Dem aus Hamburg von schwedisch-französischen Vorfahren stammenden Peterson war im Elternhaus eine im engeren Sinne christliche Prägung nicht zuteil geworden, doch begann er unter dem Einfluß pietistischer Strömungen im Jahr 1910 das Studium der Evangelischen Theologie. Noch in diesem Sommer wurde ihm ein intensives Erweckungserlebnis zuteil, daß ihn wohl für den Rest seines Lebens vor rationalistischem Glaubenszweifel bewahrte.
Der nicht sehr zielstrebige Aufbau seines Studiums und ein schon zu diesem Zeitpunkt auftretendes “Nicht-hinein-passen” in herkömmliche evangelisch-theologische Tätigkeitsfelder hinderten nicht, daß Peterson sich 1920 habilitierte, mit einer Arbeit, die sich bewußt auf die “aus den Quellen geschöpfte Kenntnis des Stoffs selbst” bemühte, und mit der er sich aus den Fesseln der ‘religionsgeschichtlichen Schule’ löste.
Ein höchst anspruchsvolles Lehrprogramm (u.a. über Th. v. Aquin) und intensive Kontakte zu den theologischen Größen der Zeit folgten und 1925 trat Peterson in einer aufsehenerregenden Streitschrift hervor: „Was ist Theologie?“, in der er sich gegen die Dialektische Theologie und besonders die Positionen R. Bultmanns wandte.
Mit der Annahme des Rufs an die Theologische Fakultät der Universität Bonn erhielt Peterson nun auch konkreten Einblick in katholisches und monastisches (Maria Laach) Leben. Die hierher rührende Bekanntschaft mit Carl Schmitt führte Jahre später, 1935, zu der Studie: „Monotheismus als politisches Problem“, denn Schmitt hatte 1922 den Begriff der „politischen Theologie“ erneut in die Diskussion eingeführt. Peterson wandte sich darin gegen jeden Versuch, den Glauben zur Rechtfertigung einer politischen Situation zu mißbrauchen.

:: Gestellte Aufgabe 1 ::
In welchem Jahr habilitierte sich Peterson laut dem Text über Peterson?
:: Gestellte Aufgabe 2 ::
Schreiben Sie bitte den Teil des Textes über Peterson ab, der mit den Worten beginnt, die „Der nicht sehr“ enthalten, und mit „der ‘religionsgeschichtlichen Schule’ löste.“ endet.
:: Gestellte Aufgabe 3 ::
Setzen Sie den Text über Peterson im Anschluss an seinen letzten Satz fort.
Die Zeilen weiter unten werden nicht gebraucht.

:: Gespeicherte Zeilen ::
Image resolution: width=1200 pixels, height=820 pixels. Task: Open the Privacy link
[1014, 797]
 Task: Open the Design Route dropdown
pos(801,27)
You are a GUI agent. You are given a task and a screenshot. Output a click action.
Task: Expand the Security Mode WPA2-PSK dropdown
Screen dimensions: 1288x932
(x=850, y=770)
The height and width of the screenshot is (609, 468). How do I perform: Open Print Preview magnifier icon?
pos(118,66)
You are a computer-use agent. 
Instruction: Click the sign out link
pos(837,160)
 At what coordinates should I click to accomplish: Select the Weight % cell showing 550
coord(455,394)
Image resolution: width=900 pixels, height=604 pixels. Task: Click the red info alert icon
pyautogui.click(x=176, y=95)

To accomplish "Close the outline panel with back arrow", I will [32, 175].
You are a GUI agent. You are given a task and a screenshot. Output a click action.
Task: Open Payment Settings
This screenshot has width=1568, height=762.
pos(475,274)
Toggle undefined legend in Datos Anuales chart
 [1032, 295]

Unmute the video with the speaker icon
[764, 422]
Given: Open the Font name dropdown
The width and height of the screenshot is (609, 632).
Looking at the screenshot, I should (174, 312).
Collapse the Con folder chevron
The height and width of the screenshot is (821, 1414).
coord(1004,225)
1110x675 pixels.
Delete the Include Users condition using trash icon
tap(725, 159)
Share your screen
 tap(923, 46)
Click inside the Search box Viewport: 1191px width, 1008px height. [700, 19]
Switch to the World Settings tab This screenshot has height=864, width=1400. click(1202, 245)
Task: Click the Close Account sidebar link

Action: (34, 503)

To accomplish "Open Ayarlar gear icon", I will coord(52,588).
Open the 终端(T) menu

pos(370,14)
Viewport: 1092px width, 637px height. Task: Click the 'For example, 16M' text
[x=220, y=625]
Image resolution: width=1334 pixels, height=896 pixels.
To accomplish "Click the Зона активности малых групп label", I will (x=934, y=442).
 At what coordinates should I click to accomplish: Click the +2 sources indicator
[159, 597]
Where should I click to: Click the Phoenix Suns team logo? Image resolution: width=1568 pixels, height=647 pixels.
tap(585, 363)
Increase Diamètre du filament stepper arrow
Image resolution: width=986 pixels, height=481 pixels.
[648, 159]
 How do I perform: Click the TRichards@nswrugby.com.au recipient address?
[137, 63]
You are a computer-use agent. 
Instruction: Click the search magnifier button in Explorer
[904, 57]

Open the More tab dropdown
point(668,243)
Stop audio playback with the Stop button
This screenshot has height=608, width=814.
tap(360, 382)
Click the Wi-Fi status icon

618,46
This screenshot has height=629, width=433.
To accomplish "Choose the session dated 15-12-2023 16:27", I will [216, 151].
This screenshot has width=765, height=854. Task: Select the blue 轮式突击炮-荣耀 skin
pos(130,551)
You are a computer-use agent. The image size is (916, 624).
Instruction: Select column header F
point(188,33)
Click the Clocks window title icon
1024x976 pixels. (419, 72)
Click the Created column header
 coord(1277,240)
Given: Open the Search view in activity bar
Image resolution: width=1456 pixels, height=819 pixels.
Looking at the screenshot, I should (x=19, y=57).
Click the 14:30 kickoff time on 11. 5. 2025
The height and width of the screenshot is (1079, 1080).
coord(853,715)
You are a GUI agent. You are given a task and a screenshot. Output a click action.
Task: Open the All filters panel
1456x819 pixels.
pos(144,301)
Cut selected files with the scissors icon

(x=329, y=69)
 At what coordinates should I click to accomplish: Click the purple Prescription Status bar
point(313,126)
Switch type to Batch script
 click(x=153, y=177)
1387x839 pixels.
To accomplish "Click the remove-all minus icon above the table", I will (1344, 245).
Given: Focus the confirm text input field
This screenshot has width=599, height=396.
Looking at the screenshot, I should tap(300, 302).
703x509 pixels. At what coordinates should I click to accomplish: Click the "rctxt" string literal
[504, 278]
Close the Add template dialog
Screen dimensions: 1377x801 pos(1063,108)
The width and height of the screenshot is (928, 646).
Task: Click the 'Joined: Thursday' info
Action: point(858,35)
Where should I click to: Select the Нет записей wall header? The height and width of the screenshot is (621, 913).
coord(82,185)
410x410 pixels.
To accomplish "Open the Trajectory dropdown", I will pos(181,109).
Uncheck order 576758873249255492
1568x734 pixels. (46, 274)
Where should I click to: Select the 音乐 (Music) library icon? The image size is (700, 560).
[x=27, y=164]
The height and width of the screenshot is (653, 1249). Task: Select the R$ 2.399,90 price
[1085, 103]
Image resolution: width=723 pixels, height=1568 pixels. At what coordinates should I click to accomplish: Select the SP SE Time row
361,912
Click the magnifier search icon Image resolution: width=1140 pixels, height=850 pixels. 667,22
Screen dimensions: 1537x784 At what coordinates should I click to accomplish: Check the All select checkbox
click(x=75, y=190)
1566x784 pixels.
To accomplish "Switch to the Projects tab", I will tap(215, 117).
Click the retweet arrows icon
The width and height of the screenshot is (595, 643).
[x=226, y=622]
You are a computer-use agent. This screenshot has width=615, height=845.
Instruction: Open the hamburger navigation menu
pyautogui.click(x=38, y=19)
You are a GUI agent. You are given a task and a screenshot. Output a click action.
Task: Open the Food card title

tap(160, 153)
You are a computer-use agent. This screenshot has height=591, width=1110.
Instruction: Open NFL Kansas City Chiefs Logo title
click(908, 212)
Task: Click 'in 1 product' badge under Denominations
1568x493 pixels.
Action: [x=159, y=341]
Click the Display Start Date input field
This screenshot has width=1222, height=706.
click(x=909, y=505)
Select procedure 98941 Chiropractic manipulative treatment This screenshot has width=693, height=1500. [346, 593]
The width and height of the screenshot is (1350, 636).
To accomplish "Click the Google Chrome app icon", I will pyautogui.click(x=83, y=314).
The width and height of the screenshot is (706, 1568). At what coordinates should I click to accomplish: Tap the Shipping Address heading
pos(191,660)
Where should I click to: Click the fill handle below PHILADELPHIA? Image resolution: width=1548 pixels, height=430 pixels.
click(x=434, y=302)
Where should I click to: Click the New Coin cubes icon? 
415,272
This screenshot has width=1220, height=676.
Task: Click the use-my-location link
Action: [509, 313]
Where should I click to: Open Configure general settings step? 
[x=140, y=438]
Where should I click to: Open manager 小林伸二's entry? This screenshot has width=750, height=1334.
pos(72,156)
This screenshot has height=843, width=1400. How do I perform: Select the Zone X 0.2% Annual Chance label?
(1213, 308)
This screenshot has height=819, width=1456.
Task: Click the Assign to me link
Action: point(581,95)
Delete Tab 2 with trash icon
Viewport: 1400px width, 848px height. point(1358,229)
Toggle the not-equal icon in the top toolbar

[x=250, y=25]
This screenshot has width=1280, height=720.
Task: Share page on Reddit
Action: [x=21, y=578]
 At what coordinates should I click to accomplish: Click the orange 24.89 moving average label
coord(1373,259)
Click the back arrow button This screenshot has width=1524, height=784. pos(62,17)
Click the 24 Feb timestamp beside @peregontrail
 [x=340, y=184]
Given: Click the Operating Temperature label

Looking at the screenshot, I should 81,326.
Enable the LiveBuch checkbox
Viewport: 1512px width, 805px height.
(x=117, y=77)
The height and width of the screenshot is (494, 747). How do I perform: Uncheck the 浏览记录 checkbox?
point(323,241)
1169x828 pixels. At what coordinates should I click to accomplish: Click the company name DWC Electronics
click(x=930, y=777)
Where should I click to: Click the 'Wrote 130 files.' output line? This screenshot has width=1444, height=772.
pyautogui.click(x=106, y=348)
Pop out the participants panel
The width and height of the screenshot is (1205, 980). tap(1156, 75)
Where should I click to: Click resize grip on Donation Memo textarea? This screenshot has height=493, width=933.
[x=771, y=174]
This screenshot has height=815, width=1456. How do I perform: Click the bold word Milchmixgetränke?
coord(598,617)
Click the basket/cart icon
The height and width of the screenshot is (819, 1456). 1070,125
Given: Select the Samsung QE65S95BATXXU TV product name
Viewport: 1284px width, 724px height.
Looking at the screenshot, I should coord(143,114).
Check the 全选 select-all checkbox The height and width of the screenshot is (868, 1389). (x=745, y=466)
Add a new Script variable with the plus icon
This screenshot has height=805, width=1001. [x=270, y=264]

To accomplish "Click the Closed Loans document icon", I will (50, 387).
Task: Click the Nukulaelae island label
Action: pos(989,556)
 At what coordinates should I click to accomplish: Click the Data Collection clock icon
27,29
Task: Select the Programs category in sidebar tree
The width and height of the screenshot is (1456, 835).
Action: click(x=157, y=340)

:: Antwort zur Aufgabe 1 ::
Peterson habilitierte sich 1920.

:: Antwort zur Aufgabe 2 ::
Der nicht sehr zielstrebige Aufbau seines Studiums und ein schon zu diesem Zeitpunkt auftretendes “Nicht-hinein-passen” in herkömmliche evangelisch-theologische Tätigkeitsfelder hinderten nicht, daß Peterson sich 1920 habilitierte, mit einer Arbeit, die sich bewußt auf die “aus den Quellen geschöpfte Kenntnis des Stoffs selbst” bemühte, und mit der er sich aus den Fesseln der ‘religionsgeschichtlichen Schule’ löste.

:: Antwort zur Aufgabe 3 ::
Ende der 1920er Jahre verstärkten sich in Bonn die schon einige Zeit andauernden Vorwürfe des “Kryptokatholizismus”, die Peterson, der seine Zugehörigkeit zum Protestantismus als “Treueverhältnis” auffaßte, immer aus Überzeugung zurückgewiesen hatte, auch wenn sein inneres Ringen wohl schon etliche Jahre andauerte. Sein 1928/29 publizierter “Traktat über die Kirche” baute auf den Ergebnissen anderer protestantischer Historiker wie Karl Holl auf, nach denen es schon in der Jerusalemer Urgemeinde göttliches Recht und apostolische Sukzession gab, diese also nicht Produkte einer imaginierten “frühkatholischen” Entwicklung waren, sondern letztlich in der Reich-Gottes-Verkündigung Jesu wurzelten.
Die Reaktion seiner Kollegen in der evangelischen Theologie war, das Werk totzuschweigen. Peterson resignierte und gab, auch unter dem Eindruck der Aussichtslosigkeit seines Weiterkommens an der Uni Bonn, die Lehrtätigkeit dort auf.
Im Lauf der ersten von vier Romreisen erfolgte zu Weihnachten 1930 die Konversion.
Jahre unsteten Aufenthalts und höchst prekärer wirtschaftlicher Verhältnisse schlossen sich an, denn leider Gottes blieb Peterson, obwohl nun heimgekehrt, und an der Richtigkeit dieses Schritts niemals zweifelnd, ein kritisch beäugter Außenseiter, von einigen positiven Ausnahmen aus dem Bereich der römischen Hierarchie und des deutschen Klerus in Rom einmal abgesehen. Seiner im Juni 1933 mit der Römerin Matilde Bertini geschlossenen Ehe wurden 5 Kinder geschenkt und die Nachkriegszeit sah eine maßvolle “Rehabilitierung” im deutschen akademischen Bereich. Petersons theologisches Werk gilt bis heute als unausgeschöpft, wird aber immerhin, und zwar in Mainz, angemessen editorisch betreut, ein Verdienst von Karl Kardinal Lehmann!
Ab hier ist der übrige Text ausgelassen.